TASK REQUIREMENTS:
Render every line of the listing below as a numbered list, leaving out any blank lines.

— Start TASK INPUTS —

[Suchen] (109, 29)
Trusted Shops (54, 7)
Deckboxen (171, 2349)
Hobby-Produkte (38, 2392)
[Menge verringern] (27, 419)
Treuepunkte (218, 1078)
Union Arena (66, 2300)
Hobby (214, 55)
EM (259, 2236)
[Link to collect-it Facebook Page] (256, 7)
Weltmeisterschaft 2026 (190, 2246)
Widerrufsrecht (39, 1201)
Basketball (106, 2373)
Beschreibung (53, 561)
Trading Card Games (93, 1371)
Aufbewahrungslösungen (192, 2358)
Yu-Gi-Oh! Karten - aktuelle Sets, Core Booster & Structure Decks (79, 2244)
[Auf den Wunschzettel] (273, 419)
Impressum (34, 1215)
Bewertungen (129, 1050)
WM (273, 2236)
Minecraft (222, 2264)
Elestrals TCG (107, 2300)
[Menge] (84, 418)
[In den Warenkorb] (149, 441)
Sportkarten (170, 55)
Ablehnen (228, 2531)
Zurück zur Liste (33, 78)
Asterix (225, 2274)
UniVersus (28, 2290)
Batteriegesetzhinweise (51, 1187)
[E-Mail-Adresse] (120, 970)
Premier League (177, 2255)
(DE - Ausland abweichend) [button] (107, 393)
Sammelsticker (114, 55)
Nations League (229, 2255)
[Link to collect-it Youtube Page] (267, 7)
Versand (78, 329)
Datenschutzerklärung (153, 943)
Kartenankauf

— End TASK INPUTS —

WORKED SOLUTION:
1. [Suchen] (109, 29)
2. Trusted Shops (54, 7)
3. Deckboxen (171, 2349)
4. Hobby-Produkte (38, 2392)
5. [Menge verringern] (27, 419)
6. Treuepunkte (218, 1078)
7. Union Arena (66, 2300)
8. Hobby (214, 55)
9. EM (259, 2236)
10. [Link to collect-it Facebook Page] (256, 7)
11. Weltmeisterschaft 2026 (190, 2246)
12. Widerrufsrecht (39, 1201)
13. Basketball (106, 2373)
14. Beschreibung (53, 561)
15. Trading Card Games (93, 1371)
16. Aufbewahrungslösungen (192, 2358)
17. Yu-Gi-Oh! Karten - aktuelle Sets, Core Booster & Structure Decks (79, 2244)
18. [Auf den Wunschzettel] (273, 419)
19. Impressum (34, 1215)
20. Bewertungen (129, 1050)
21. WM (273, 2236)
22. Minecraft (222, 2264)
23. Elestrals TCG (107, 2300)
24. [Menge] (84, 418)
25. [In den Warenkorb] (149, 441)
26. Sportkarten (170, 55)
27. Ablehnen (228, 2531)
28. Zurück zur Liste (33, 78)
29. Asterix (225, 2274)
30. UniVersus (28, 2290)
31. Batteriegesetzhinweise (51, 1187)
32. [E-Mail-Adresse] (120, 970)
33. Premier League (177, 2255)
34. (DE - Ausland abweichend) [button] (107, 393)
35. Sammelsticker (114, 55)
36. Nations League (229, 2255)
37. [Link to collect-it Youtube Page] (267, 7)
38. Versand (78, 329)
39. Datenschutzerklärung (153, 943)
40. Kartenankauf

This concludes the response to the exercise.